Having known Ingrid for many years and worked alongside her both as a tutor and on the Architectural Association Council, I am very pleased to see that all these unfounded charges were dismissed by arb.

It is normal practice in a legal case for nothing to be printed in the press which could be construed as prejudicial to the defendant before the main trial starts. After all, such comments are only allegation. It is for a court to decide whether or not they are fact. Yet arb operates under a different set of rules. Why was all this allowed to be printed?

No one should have their name and their reputation besmirched in this way before they have had a chance to put their side of the case forward at an official hearing.

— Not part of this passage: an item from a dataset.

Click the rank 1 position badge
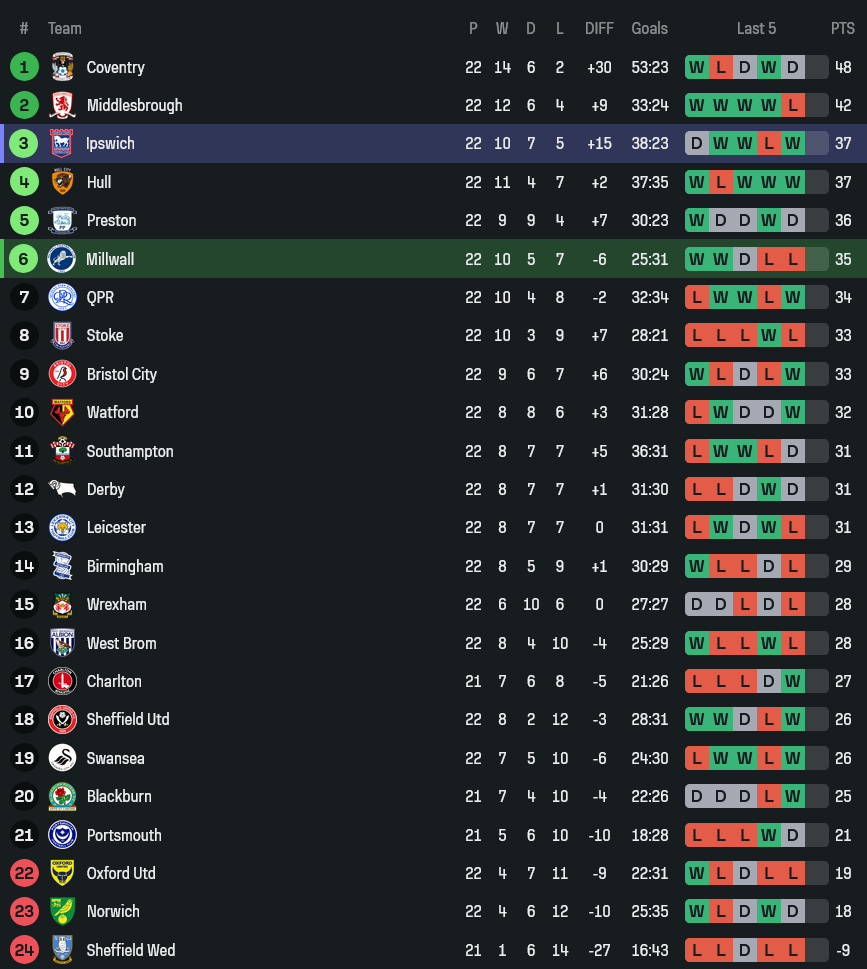Viewport: 867px width, 969px height. 24,67
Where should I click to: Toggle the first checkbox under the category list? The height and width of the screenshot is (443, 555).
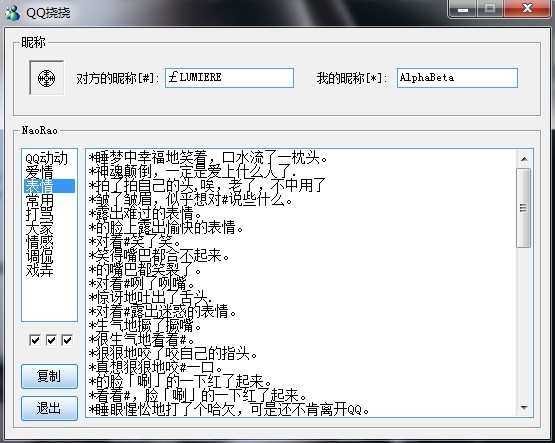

Now, after having dragged her good name through the mud, the arb is reported as saying that it is powerless to comment, 'without [Ms Morris's] permission.'

The arb says it is because of the wording of the Architect's Act. If that is the case, then the Act should be amended to bring it in line with normal court procedures. The arb - which was so quick to rush into print before the hearing - should issue a suitable public statement exonerating Morris and, if need be, it should be printed in the national press.

The arb further refused to allow Ingrid Morris her costs because, in the words of the chairman of the disciplinary committee, 'she brought the case on herself by the way she gave evidence in the High Court.'

Firstly, how could anyone from arb make any reasonable judgement about this? That case took place over nine and a half weeks from October until December 1994.

Morris was in the witness box for a total of nine and a half days. The judge took until May 1995 to deliver his judgement. It had no bearing on the matters before the disciplinary committee.

The High Court case was conducted by her insurers, who would not take the decision to appeal. All control over what happened was in their hands.

Morris convinced the arb that the High Court judge got his judgement wrong on many issues. Some of these issues were of factual evidence. One of the things the judge said was that she was unfamiliar with the documents. These trial bundles had been compiled chronologically by the plaintiff rather than by who they were going to. She admits she was confused by the way her documents had been refiled in a different order by the plaintiff. She only saw them a short time before the case was to be heard.

The disciplinary procedures of the arb work to safeguard the public interest and protect the good name of architects. To do this, they must not only be seen to work fairly. They must also operate within the law and allow a defendant the benefit of a fair hearing. There must be no chance for the arb to mount a legal ambush.

This means the arb disciplinary committee must follow a laid-down procedure. That procedure must be known by the defendant and the defendant must be given notice of the particulars of the charges and not have to second- guess what they might or might not be, as is claimed.

Article 6 of the Human Rights Act 1998 lays this down. The uk is indeed a signatory to that Act. European law, as various home secretaries have found to their cost, is superior to national law. And the arb is not immune.

So it may yet prove to be the case that the lay members and the remaining three architects on arb could find themselves personally liable for Morris's legal costs last week, and for the cost of taking her appeal to the European Court of Human Rights, if she is successful.

As Arthur Korn used to say when Ingrid Morris was a student at the aa: 'Think on this ... '.